A Report On The Cambodian Genocide
The Cambodian Genocide was a tragic event that absolutely could have been, in my opinion, prevented. The genocide started on April 17, 1975 and lasted through January 7, 1979. A rebel communistic group that called themselves Khmer Rouge took control of the Cambodia government altering its history forever. Khmer Rouge made it a goal to exile everyone from the capital city and left it a disaster zone. Over two million deaths were recorded as a result of this genocide. In the document written by Madeleine K. Albright and William S. Cohen, they discussed early warning signs and how to interpret them in order to prevent a potential genocide from happening. The first step mentioned is to be able to have a reliable system in place that recognizes certain signs of a potential genocide. Now, this can be challenging especially with the Cambodian genocide where the Khmer Rouge closed the borders, which made is extremely hard to gauge what was actually happening.

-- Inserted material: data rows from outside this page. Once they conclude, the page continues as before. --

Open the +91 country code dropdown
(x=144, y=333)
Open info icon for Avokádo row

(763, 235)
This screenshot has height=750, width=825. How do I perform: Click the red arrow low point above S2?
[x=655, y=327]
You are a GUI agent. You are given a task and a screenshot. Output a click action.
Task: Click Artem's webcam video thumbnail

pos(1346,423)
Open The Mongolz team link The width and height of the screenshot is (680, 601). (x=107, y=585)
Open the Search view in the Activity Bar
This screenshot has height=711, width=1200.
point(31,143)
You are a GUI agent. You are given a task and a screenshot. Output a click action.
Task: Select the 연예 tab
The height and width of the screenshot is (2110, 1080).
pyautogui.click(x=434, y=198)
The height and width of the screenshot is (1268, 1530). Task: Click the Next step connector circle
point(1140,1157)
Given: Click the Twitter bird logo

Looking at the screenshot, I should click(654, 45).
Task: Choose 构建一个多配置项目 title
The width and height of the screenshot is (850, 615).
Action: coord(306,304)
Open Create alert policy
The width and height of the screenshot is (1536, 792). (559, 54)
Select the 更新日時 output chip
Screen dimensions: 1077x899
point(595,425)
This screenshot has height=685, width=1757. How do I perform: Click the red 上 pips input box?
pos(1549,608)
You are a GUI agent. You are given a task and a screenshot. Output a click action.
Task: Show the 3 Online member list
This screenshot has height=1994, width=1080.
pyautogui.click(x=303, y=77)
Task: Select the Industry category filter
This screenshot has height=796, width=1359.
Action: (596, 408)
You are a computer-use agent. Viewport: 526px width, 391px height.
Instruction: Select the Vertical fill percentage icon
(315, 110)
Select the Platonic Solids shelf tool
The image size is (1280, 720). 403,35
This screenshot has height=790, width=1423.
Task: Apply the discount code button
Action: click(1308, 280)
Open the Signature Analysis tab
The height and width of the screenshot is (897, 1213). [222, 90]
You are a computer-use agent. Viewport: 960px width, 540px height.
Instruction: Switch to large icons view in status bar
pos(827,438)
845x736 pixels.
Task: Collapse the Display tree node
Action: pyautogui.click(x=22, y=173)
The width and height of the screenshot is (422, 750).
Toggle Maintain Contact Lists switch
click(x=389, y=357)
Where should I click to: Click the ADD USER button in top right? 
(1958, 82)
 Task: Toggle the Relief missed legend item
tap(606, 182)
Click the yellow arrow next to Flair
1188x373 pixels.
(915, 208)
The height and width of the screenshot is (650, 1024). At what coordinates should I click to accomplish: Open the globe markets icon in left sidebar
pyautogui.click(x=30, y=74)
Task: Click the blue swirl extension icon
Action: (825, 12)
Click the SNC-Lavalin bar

In order for any type of action to be taken against genocide or potential genocide, it has to go through the legal systems of the countries that are trying to help. This is where the United States failed when it came to the Cambodian genocide. The United States, along with the United Nations, also similarly sat back without action during the Rwanda genocide in 1994. With the Cambodian genocide however, the United States had just recently fought in Vietnam, and was receiving a lot of negative attention from the American people back home. Politicians in the United States basically kept their head in the sand when it came to new details about this genocide, and when people begged for some kind of action to be taken, the government basically said that the United States should stay out of other foreign affairs. In the book “A Problem from Hell,” by Samantha Powers, she describes the Cambodian genocide as being similar to the Turkish deportation of the Armenians in 1915. Powers also mentions Raphael Lemkin who stated that war and genocide are basically always connected. Seeing how Cambodia was just in a five-year civil war, it is easy to connect the unrest in the country to a sheet being pulled over the eyes of the nation and the world hiding the true atrocities that were happening. What the world did with the Cambodian genocide, as well as most other genocides in history, was pretend the severity of it wasn’t as severe as it truly was. There were countless times when media or diplomats would try to get the U.S. government to change the policies surrounding involvement, and each time they were turned away.
Gregory H. Stanton, who wrote ‘The 8 Stages of Genocide,” explained that there are places in the world where societies constantly have a never-ending cycle of violence and no one is ever truly held accountable. Stanton also said that other countries should bring in a way to keep the peace and to hold people accountable. With the Rwanda, Yugoslavia, and eventually Cambodia, trails were held to find that justice. I completely agree with Stanton’s point, and when he said at the end of his article, “The strongest antidote to genocide is justice,” (Stanton, 1996) the message was loud and clear. We cannot change what has happened in the past, we can’t even change what is currently in motion, but we can take action. Instead of sitting back on our hand while innocent people suffer at the hands of extremists, we can take action and bring them to justice. Now, it’s not always that cut and dry. However, history has proven time and time again that sitting back and doing nothing is almost, if not just as bad as the genocide itself. Many people will argue that, the Unites States specifically, should stay out of the affairs of other countries. If that’s the argument, here’s my question. How can you sit back and let innocent men, women, and children die at the hands of terror, when you could have stopped it? Some, according to an article by Theo Sitther, would say that the U.S. involvement in the surrounding wars prevented action being taken against the Khmer Rouge.